▶ ACTIVITY
For every line in the material below that holds "рассказал", report the line.

▶ DATA FOR PROCESSING
********
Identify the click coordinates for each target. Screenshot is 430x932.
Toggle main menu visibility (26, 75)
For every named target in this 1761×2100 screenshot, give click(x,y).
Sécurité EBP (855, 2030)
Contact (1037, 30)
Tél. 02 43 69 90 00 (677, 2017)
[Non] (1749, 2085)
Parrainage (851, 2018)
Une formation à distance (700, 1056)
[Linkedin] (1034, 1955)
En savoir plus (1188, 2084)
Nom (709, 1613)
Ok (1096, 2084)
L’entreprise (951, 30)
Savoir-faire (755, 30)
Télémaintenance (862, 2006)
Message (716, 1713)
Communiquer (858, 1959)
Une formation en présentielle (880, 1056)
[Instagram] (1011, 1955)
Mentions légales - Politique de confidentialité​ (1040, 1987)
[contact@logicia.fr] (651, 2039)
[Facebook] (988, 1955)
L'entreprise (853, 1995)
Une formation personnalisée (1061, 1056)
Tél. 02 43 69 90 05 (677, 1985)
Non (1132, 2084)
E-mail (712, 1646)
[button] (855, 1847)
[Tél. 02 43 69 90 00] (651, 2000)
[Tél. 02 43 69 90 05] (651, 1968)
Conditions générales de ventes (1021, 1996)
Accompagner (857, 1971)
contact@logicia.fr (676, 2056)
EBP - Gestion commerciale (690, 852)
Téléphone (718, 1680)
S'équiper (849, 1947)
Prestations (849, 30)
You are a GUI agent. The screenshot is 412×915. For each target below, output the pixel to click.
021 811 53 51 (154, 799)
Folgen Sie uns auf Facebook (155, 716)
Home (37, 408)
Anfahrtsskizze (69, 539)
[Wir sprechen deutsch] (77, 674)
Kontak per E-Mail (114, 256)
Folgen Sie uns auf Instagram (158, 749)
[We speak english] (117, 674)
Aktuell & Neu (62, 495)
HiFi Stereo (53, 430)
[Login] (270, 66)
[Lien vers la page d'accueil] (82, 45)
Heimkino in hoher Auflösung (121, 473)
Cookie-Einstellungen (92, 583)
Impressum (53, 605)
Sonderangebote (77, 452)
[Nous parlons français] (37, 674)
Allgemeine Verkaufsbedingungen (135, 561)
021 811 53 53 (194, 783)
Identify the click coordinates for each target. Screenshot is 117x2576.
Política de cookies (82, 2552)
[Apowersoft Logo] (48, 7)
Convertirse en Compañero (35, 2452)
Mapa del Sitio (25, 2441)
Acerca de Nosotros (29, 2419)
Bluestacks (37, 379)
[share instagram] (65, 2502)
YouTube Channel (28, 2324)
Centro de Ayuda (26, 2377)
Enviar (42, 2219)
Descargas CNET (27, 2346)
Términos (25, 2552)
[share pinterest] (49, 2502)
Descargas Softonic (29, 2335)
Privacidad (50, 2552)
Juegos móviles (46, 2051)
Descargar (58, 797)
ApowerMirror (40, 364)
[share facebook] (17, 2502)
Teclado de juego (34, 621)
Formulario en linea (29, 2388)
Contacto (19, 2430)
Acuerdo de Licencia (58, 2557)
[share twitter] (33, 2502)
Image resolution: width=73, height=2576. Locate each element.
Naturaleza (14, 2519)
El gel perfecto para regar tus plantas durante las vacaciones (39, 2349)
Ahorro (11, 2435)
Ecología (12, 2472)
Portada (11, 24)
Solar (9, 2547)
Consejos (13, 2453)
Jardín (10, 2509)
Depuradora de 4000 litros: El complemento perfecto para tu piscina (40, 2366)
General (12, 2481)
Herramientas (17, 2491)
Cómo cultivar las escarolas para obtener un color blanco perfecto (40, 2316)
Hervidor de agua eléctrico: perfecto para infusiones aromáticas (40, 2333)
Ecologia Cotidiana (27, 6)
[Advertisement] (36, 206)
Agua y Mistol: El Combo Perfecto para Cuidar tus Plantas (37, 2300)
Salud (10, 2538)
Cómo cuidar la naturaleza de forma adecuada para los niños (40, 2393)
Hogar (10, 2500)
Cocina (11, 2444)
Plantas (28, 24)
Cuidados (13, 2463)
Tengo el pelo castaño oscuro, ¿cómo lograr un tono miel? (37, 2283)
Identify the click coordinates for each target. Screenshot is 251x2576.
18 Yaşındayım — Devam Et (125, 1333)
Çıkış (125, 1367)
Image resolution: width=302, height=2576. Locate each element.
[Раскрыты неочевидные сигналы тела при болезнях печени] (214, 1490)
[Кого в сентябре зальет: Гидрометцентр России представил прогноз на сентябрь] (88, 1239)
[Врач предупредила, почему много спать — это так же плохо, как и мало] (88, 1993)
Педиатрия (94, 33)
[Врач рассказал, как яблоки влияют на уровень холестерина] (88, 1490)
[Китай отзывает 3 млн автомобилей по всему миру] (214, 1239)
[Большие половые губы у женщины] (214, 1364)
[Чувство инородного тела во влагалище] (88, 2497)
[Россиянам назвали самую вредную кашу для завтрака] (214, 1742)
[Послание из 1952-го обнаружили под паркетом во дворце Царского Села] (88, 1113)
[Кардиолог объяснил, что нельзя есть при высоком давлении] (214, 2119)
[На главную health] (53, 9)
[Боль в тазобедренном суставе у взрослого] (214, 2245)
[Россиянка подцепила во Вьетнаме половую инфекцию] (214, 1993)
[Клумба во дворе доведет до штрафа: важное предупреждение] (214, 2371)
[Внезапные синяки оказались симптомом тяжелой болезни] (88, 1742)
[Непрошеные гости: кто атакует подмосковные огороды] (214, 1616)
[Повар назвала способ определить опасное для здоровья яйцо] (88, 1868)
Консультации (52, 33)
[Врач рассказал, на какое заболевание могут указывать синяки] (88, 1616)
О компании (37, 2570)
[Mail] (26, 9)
********
▶ EXERCISE ANSWER
[Врач рассказал, как яблоки влияют на уровень холестерина] (88, 1490)
[Врач рассказал, на какое заболевание могут указывать синяки] (88, 1616)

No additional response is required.